Meu pai era um contador de histórias e nos contava muitas histórias, uma que achei interessante e que me deixava com medo era essa: “Ele disse que foi pescar, até aí tudo bem, era feriado, não estava trabalhando, mas era sexta-feira santa, e esse dia tinha que ser respeitado, não podia gritar, não se ouvia rádio, se comia pouco, era um dia de reflexão e luto, pois nesse dia se lembrava da morte de Jesus Cristo. Mas meu pai, apesar dos protestos de minha mãe foi pescar. Quando terminou de pescar já estava escuro. Voltando para casa, no meio do caminho alguma coisa pegou na sua canela. Ele tentava andar e não conseguia, uma mão segurava e puxava sua perna. Ele perguntou que o estava segurando, uma voz disse que queria saber o que ele estava fazendo. Meu pai disse que tinha ido pescar e que estava voltando para casa. A voz meio cavernosa, disse que ele estava abusando de um dia tão importante e por isso teria que ir com ele. Meu pai implorava, mas nada adiantava pois a mão que segurava sua perna era forte e estava o puxando para dentro de um buraco. Ele começou a implorar e pedir misericórdia para Deus. Quando estava com a metade das pernas no buraco, ele conseguiu dar um coice na cara da coisa e se virando para o buraco viu a cara da coisa e se arrepiou todo de medo, porque era muito amedrontador. Mas essa coisa hipnotizava as pessoas e meu pai ficou olhando fixo para a cara da coisa, mesmo sendo aterrorizante olhar e a coisa dizia: ‘Venha para o buraco comigo’. Mas meu pai conseguiu acordar e antes da coisa o pegar novamente se levantou e saiu correndo, chegou em casa todo arrepiado fechando todas as portas e janelas.” Depois desse dia nunca mais meu pai brincou com o dia da Paixão de Cristo.

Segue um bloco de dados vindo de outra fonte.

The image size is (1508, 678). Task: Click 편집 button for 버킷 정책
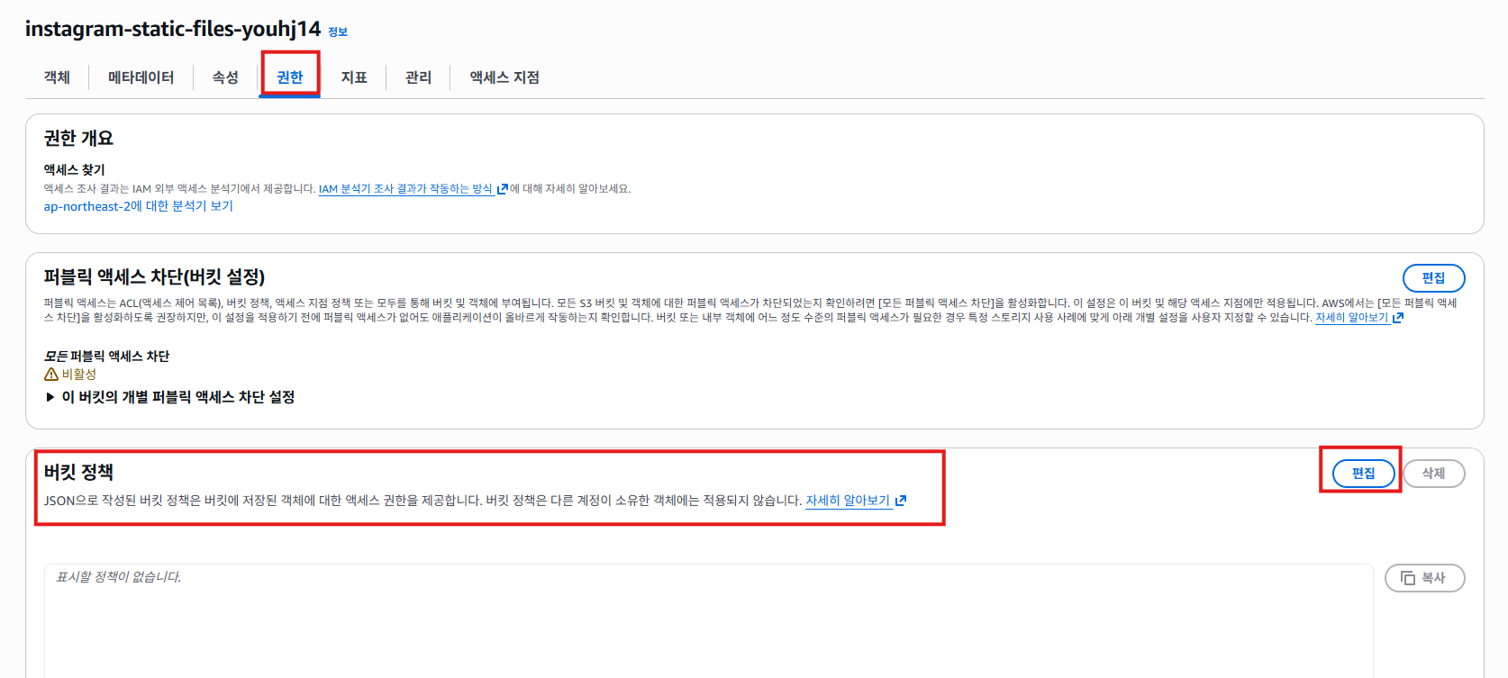[1363, 474]
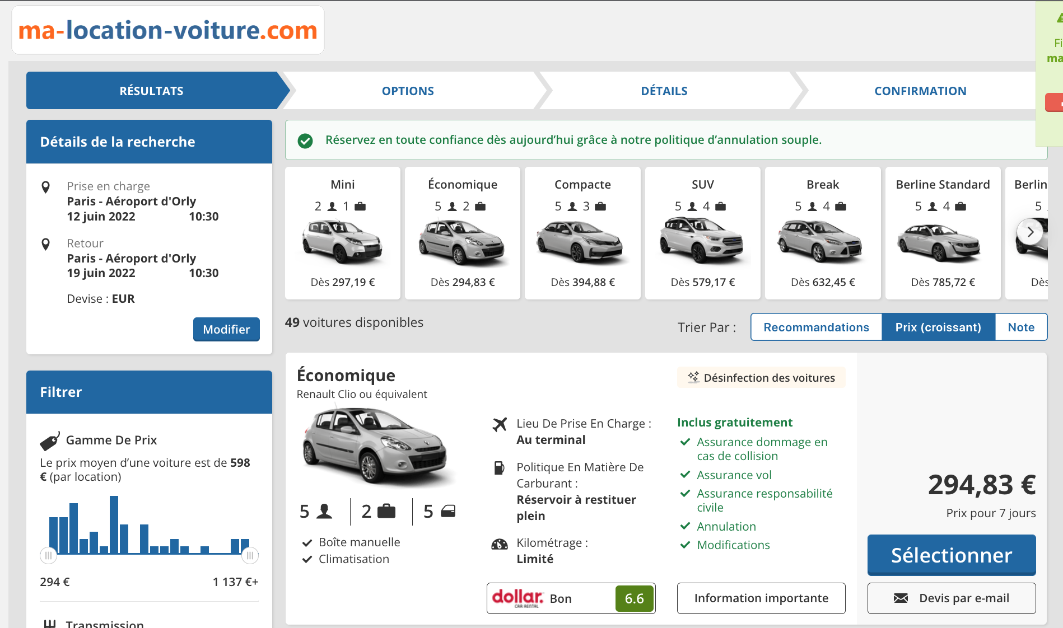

Meu pai e minha mãe foram muito felizes nesta Vila, tiveram uma família numerosa, contribuíram com o crescimento das pessoas desta Vila, e em 1985 tiveram uma das suas grandes alegrias: o fim da ditadura militar, onde participaram ativamente do movimento das “diretas já” que acabou com 20 anos de ditadura, e quando eles votaram pela primeira vez para presidente ficaram tão alegres que tiraram até uma foto, apesar de terem sido enganados pelo “Caçador de Marajá” Fernando Collor de Melo.